Re: A quota based lock

From:
Eric Sosman <esosman@ieee-dot-org.invalid>
Newsgroups:
comp.lang.java.programmer
Date:
Mon, 08 Aug 2011 20:41:46 -0400
Message-ID:
<j1pvpg$20h$1@dont-email.me>
On 8/8/2011 3:46 PM, Robert Klemme wrote:

On 08.08.2011 20:57, markspace wrote:

On 8/8/2011 11:39 AM, Knute Johnson wrote:

No priority scheme will ever be truly fair. I'll bet you could get
pretty close without being too complicated. I'll think about it some
more.


A simple priority system might involve multiple queues, where the high
priority queues are serviced X times more than the lower ones.

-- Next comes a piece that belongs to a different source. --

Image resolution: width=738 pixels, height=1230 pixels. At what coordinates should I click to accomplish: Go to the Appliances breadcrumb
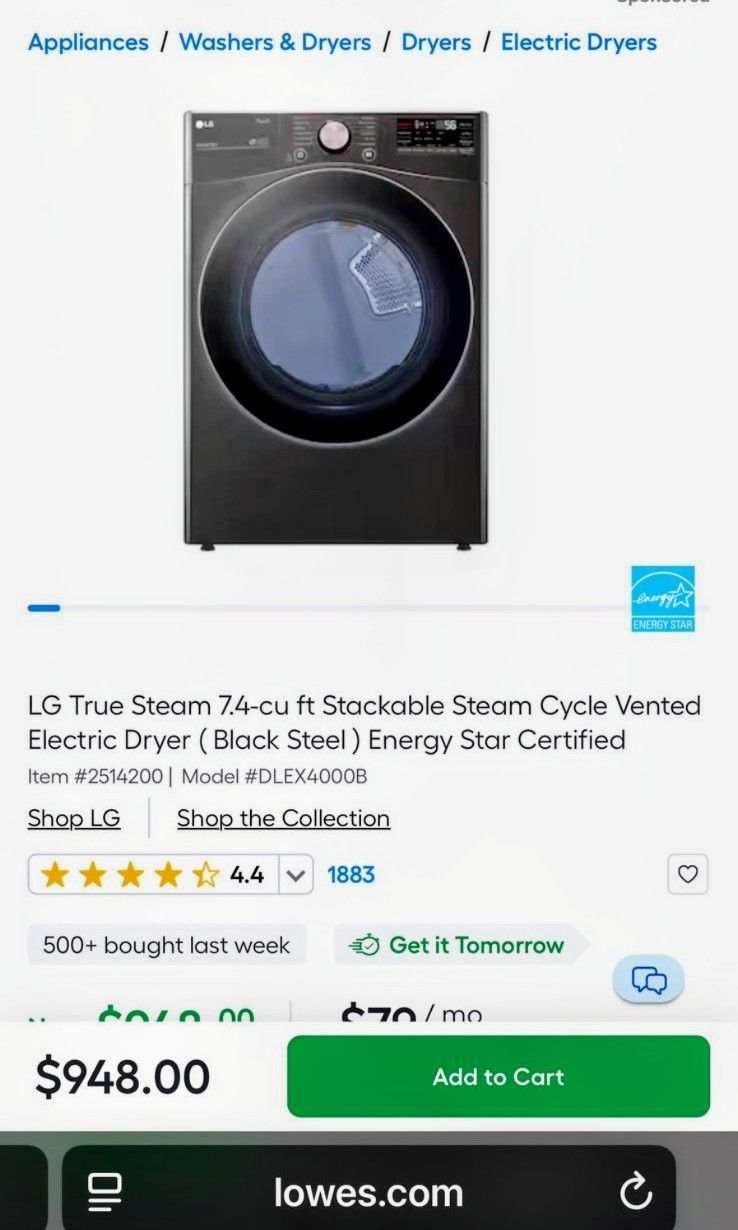[88, 42]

E.g., two queues. Queue A gets 10 jobs executed for each 1 job that
queue B gets executed. But because queue B is always guaranteed to be
serviced eventually, there is no starvation.

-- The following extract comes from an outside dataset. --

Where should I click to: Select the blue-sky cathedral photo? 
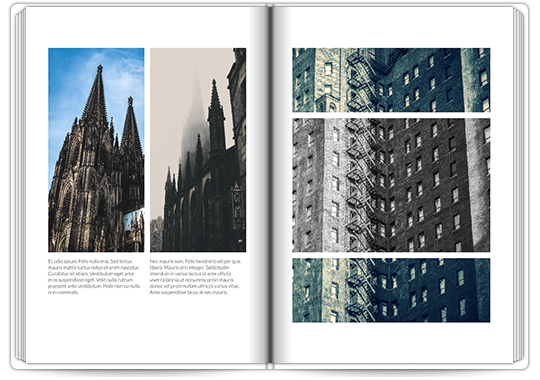(x=96, y=150)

This is a simple step up from round-robin service (which is what Eric
proposed). There are many algorithms existing. Check out any text on OSs
and job scheduling.


Another idea would be to take the time a task has access to the
resource, sum up per task category and for the next task pick the first
one from the category which is furthest below its specified share
(percentage). Basically your approach measures executions and this
approach measures actual resource usage time.


     Yes, all these disciplines are plausible. My main piece of advice
is KISS: Begin with the simplest possible solution, and elaborate it
only when there's solid evidence it won't suffice.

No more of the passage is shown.